AtriCure has received an expanded indication for the AtriClip left atrial appendage (LAA) exclusion system in CE-marked countries in Europe.
The product is now indicated for use in patients at high risk of thromboembolism for whom left atrial appendage exclusion is warranted.
The AtriClip family of devices are designed to exclude, electrically isolate, and eventually eliminate the left atrial appendage during cardiac surgery. The LAA is a major source of blood clots in patients with atrial fibrillation (AF).
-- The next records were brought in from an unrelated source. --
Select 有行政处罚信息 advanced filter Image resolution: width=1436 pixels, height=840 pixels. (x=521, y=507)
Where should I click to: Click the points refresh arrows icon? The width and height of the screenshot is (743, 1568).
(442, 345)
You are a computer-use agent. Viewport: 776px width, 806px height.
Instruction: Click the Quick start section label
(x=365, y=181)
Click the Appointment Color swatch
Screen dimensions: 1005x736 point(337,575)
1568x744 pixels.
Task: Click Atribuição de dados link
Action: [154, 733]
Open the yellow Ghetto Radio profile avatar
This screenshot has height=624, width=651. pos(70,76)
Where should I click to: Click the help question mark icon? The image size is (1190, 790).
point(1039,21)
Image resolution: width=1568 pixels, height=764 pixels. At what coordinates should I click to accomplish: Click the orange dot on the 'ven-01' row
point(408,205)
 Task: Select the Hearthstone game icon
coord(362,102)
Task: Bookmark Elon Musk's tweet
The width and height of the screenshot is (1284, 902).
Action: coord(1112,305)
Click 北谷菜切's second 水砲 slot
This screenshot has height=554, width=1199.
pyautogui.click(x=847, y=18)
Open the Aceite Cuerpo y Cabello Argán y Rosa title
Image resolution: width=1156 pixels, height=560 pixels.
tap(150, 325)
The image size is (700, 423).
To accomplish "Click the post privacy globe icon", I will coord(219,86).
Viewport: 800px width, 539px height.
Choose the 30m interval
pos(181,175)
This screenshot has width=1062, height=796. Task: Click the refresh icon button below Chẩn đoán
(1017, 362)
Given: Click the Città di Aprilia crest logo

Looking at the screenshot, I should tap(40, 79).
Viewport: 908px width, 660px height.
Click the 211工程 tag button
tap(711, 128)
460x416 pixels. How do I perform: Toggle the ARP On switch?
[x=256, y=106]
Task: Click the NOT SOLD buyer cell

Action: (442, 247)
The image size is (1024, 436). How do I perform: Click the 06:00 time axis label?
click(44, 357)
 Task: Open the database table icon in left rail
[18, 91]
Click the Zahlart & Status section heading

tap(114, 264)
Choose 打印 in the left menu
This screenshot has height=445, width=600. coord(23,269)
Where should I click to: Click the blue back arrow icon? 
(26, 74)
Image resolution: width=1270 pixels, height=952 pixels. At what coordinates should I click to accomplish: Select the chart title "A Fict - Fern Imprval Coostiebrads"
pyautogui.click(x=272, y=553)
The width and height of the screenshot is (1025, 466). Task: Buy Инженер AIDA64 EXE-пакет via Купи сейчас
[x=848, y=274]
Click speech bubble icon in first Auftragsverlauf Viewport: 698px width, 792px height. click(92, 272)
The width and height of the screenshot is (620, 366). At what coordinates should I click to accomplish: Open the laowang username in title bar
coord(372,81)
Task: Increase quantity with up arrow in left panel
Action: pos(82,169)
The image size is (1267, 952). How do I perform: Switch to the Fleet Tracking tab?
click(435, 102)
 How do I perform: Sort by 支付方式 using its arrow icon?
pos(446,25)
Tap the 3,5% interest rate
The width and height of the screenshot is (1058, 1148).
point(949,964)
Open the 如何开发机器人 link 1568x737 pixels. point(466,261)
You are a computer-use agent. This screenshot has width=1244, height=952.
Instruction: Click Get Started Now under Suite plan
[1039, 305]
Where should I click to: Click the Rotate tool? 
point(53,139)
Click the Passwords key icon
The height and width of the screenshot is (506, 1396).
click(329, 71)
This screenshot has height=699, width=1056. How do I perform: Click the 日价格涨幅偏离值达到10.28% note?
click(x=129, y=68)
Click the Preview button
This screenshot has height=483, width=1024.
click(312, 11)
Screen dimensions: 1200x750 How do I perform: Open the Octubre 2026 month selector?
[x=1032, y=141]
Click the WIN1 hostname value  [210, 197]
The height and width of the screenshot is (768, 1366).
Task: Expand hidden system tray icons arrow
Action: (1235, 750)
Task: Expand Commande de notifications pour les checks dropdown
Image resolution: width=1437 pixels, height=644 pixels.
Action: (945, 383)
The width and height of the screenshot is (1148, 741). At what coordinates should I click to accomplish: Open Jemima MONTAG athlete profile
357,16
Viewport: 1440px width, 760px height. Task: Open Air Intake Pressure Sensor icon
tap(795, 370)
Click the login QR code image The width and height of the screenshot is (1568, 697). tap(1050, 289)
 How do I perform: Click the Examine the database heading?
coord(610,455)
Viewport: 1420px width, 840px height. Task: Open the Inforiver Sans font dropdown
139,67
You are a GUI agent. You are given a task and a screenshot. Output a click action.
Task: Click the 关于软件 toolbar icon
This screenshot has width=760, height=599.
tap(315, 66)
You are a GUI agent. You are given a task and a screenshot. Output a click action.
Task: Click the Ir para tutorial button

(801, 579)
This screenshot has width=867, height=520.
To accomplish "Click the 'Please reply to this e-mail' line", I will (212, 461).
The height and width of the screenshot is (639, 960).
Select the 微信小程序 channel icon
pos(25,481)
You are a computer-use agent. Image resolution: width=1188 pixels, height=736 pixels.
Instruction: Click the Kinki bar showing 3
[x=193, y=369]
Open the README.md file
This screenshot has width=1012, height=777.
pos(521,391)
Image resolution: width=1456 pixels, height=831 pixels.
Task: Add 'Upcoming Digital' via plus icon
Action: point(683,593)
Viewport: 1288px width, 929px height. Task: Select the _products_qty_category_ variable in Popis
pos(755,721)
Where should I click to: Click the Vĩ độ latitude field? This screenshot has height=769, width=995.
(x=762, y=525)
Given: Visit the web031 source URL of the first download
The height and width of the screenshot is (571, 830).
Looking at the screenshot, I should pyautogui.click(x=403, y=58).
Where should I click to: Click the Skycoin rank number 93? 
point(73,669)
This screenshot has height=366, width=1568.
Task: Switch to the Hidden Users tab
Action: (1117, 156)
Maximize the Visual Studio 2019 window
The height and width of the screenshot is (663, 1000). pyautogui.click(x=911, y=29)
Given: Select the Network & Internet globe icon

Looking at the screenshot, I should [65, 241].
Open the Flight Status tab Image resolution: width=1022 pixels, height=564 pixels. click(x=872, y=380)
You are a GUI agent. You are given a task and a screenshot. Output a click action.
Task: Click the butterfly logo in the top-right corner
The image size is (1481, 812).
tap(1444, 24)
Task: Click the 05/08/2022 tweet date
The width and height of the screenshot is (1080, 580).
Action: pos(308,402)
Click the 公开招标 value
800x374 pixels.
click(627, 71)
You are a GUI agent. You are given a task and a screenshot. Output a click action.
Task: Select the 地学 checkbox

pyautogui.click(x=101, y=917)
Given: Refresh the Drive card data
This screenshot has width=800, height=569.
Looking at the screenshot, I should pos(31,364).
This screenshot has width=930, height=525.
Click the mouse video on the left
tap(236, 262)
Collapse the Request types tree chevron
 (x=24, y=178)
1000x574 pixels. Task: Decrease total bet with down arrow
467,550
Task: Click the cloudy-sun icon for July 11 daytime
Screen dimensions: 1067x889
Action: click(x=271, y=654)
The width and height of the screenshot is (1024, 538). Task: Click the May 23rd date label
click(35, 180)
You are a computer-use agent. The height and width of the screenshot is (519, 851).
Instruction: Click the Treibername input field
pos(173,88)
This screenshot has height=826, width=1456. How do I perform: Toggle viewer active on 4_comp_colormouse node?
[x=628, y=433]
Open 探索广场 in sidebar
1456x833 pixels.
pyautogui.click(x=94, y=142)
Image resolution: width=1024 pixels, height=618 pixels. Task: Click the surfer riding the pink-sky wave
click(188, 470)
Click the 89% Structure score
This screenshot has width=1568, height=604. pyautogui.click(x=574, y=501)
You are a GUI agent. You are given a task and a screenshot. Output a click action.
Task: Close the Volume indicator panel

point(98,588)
“This new indication is tremendous validation of our AtriClip device,” said Michael Carrel, president and CEO of AtriCure. “With over 550,000 patients successfully treated worldwide, we have seen the impact that our devices have on patient care. The expanded indication from the European Commission confirms our own clinical evidence that strokes can be reduced in patients who are at high risk of developing thromboembolism, and we continue to see strong opportunity to grow adoption of mechanical appendage closure.”
“I’ve been using AtriClip devices for over a decade and have seen firsthand the benefits of its safety and efficacy,” said Nicolas Doll (Schuechtermann-Clinic, Bad Rothenfelde, Germany). “The devices are easy to use, and they provide patients with the benefit of long-term prevention of stroke, which makes adoption of the AtriClip an easy decision.”